- _What is expected_:
Copy out the comment thread word for word from "Tom, really happy" to "let’s talk soon.".

I just got to your article and in typical fashion enjoyed your thoughts. Very succinct and a helpful reminder to unclutter our excesses of thought. Keep it up!
Tom, really happy to got a chance to read and comment. Always appreciate your own insights!
Jim, I always felt the largest challenge was building the strongest possible relationship with your customers. Understanding the customer’s goals (wants) for the year, helps you craft your product to the “wants” the customer and if you hit a grand slam, needs as well.
Larry, we’re singing from the same hymn book. Forging new customers and retaining them is centered on the relationship. Thanks for reading and commenting, and let’s talk soon.
Just heard from a good friend, Tony B. on the article via email: “Nicely written as always, concise and straightforward. The TP analogy was a perfect fit to explain your crafted words. In baseball Wee Willie Keeler said “hit ’em where they ain’t”. Just makes plain sense. Give the customer what they want! I just wrote it on a piece of paper on my desk until it is forever engrained in my thought processes.” Thanks so much Tony…stay safe!

- _Information given_:

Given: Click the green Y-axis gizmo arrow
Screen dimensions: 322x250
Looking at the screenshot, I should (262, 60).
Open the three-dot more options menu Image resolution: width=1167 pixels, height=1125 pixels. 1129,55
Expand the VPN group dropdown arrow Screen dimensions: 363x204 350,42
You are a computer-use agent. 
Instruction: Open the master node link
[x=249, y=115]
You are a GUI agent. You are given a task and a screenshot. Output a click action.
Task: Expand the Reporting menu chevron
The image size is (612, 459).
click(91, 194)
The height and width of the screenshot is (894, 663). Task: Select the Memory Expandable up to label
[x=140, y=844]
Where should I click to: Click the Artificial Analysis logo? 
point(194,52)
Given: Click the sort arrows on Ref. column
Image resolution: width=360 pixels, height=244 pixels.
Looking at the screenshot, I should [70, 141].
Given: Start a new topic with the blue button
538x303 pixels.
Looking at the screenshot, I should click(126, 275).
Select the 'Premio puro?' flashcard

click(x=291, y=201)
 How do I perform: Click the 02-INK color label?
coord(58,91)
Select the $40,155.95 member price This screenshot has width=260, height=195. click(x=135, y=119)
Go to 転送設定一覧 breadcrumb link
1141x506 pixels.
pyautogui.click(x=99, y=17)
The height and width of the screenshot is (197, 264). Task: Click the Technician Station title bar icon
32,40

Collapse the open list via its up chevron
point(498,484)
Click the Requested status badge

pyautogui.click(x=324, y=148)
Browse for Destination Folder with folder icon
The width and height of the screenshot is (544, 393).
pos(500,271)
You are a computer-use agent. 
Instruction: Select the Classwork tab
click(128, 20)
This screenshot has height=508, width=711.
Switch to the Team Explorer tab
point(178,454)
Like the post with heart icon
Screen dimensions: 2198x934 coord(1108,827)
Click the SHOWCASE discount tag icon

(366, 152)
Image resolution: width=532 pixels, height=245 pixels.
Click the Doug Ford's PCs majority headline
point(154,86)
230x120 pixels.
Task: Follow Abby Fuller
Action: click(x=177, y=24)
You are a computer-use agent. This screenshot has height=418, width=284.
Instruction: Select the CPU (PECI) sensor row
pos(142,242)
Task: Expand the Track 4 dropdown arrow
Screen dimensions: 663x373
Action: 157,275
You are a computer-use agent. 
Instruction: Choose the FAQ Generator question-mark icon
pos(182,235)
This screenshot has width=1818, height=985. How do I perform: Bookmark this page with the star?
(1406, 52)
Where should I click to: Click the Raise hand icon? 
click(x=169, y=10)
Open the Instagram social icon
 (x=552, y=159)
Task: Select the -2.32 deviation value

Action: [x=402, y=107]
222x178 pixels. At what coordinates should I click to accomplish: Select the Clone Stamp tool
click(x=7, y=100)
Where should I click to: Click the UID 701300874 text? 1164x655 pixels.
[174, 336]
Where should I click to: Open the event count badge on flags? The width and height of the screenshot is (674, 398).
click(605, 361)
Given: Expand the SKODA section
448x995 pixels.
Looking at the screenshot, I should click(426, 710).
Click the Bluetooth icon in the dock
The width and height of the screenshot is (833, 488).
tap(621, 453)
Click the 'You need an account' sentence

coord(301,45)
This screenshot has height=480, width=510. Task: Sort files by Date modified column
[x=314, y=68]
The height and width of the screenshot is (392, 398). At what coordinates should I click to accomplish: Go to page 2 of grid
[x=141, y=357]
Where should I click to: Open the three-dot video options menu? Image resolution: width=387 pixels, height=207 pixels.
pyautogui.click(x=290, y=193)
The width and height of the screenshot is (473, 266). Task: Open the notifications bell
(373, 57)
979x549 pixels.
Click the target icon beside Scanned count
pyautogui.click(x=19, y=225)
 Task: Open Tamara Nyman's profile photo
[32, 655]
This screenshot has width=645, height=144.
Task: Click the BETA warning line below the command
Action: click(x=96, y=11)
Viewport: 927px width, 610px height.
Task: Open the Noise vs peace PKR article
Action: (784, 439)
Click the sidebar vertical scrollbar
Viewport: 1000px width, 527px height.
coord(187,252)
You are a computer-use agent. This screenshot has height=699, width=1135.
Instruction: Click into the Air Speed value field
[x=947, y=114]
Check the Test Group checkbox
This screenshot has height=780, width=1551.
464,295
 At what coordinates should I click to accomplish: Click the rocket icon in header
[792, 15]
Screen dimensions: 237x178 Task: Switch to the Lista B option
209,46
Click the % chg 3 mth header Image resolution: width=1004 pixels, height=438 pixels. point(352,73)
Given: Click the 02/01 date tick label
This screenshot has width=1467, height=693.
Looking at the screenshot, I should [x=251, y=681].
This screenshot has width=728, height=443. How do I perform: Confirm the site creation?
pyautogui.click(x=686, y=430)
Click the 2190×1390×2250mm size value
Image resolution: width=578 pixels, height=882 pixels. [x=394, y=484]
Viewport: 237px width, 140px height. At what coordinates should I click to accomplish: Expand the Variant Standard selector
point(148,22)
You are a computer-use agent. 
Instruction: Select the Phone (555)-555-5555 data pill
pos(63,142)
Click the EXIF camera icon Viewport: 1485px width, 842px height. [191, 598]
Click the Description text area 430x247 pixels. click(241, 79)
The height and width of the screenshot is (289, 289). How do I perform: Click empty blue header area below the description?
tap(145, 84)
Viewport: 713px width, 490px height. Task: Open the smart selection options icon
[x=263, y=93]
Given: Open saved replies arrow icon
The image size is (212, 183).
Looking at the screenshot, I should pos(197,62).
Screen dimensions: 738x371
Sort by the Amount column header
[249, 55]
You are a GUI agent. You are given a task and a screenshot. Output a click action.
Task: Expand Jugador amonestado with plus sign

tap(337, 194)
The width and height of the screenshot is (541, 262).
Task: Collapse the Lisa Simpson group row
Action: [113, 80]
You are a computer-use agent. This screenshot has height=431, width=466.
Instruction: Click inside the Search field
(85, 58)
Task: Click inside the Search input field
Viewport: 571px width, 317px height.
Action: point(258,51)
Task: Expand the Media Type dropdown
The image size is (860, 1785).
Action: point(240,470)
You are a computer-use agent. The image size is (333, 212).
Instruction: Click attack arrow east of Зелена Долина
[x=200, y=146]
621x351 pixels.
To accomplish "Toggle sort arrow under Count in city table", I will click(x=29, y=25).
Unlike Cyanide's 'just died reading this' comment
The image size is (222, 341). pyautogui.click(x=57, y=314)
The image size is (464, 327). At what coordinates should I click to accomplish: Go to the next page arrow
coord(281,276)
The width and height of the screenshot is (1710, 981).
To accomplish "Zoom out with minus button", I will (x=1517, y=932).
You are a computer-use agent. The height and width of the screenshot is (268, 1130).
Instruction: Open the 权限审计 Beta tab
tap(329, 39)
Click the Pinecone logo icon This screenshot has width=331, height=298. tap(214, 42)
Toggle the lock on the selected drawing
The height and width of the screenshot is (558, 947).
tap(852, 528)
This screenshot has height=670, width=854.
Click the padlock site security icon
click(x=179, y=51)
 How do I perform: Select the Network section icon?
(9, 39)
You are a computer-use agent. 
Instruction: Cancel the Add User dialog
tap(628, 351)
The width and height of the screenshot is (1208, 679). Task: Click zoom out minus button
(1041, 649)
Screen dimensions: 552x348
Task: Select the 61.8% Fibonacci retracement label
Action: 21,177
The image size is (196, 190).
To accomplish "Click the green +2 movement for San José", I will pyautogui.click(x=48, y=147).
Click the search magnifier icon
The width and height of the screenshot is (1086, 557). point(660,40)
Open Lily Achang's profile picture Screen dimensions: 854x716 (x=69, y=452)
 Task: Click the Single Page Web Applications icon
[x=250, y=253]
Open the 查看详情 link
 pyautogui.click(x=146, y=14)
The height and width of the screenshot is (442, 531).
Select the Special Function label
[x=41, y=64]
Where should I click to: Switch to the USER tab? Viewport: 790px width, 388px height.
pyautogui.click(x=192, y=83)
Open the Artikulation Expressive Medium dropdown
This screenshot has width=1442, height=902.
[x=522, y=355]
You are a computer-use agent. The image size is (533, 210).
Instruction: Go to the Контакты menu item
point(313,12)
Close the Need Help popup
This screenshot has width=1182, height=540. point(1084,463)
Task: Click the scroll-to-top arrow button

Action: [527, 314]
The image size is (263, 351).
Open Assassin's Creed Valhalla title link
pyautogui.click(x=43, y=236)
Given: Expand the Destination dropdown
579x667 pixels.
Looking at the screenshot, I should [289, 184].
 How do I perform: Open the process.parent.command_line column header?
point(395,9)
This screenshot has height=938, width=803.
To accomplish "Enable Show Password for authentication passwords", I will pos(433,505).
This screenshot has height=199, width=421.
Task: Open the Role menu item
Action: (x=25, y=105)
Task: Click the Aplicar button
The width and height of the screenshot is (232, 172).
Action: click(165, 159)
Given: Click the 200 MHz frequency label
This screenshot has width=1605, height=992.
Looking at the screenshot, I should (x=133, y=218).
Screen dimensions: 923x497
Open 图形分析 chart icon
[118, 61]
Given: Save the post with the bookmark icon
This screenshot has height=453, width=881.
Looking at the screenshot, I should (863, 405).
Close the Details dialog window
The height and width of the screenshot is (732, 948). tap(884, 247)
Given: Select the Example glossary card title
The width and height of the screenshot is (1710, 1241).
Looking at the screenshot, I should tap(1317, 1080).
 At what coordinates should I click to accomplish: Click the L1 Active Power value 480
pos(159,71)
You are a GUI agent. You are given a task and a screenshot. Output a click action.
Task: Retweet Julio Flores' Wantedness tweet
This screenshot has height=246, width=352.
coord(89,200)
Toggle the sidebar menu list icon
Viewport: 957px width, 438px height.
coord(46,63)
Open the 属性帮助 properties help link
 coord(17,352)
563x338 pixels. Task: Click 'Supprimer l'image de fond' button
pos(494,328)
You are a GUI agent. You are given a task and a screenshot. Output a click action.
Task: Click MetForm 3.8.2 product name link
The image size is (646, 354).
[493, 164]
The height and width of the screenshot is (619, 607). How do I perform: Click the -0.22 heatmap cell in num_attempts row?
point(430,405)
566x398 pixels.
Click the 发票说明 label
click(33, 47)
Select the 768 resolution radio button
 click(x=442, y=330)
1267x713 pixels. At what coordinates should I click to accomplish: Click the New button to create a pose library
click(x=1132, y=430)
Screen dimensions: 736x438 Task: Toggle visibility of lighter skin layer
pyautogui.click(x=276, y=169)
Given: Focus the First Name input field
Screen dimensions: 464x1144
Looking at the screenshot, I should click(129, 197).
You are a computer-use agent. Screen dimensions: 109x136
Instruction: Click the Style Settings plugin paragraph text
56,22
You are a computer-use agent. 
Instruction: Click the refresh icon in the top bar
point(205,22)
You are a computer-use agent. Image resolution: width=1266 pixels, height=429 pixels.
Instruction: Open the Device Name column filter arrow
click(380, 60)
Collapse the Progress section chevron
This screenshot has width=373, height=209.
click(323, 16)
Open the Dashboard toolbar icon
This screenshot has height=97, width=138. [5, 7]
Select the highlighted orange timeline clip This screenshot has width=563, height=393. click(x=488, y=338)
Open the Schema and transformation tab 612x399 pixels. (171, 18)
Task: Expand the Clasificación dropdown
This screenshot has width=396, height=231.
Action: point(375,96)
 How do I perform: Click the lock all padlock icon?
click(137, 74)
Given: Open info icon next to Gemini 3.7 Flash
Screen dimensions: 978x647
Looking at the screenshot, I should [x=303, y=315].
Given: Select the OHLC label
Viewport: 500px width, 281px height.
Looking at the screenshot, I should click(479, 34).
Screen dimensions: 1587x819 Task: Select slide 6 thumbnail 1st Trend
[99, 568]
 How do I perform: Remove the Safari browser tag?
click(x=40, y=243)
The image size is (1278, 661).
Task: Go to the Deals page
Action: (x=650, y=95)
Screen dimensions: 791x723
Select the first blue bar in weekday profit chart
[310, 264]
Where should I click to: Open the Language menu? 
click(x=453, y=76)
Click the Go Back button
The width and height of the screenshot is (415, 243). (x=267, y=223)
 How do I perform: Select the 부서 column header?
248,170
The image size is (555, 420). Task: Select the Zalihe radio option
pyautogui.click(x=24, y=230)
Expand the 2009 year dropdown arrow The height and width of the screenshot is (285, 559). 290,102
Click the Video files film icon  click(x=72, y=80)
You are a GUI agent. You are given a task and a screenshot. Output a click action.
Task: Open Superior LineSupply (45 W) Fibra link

- _Response_:
Tom, really happy to got a chance to read and comment. Always appreciate your own insights!
Jim, I always felt the largest challenge was building the strongest possible relationship with your customers. Understanding the customer’s goals (wants) for the year, helps you craft your product to the “wants” the customer and if you hit a grand slam, needs as well.
Larry, we’re singing from the same hymn book. Forging new customers and retaining them is centered on the relationship. Thanks for reading and commenting, and let’s talk soon.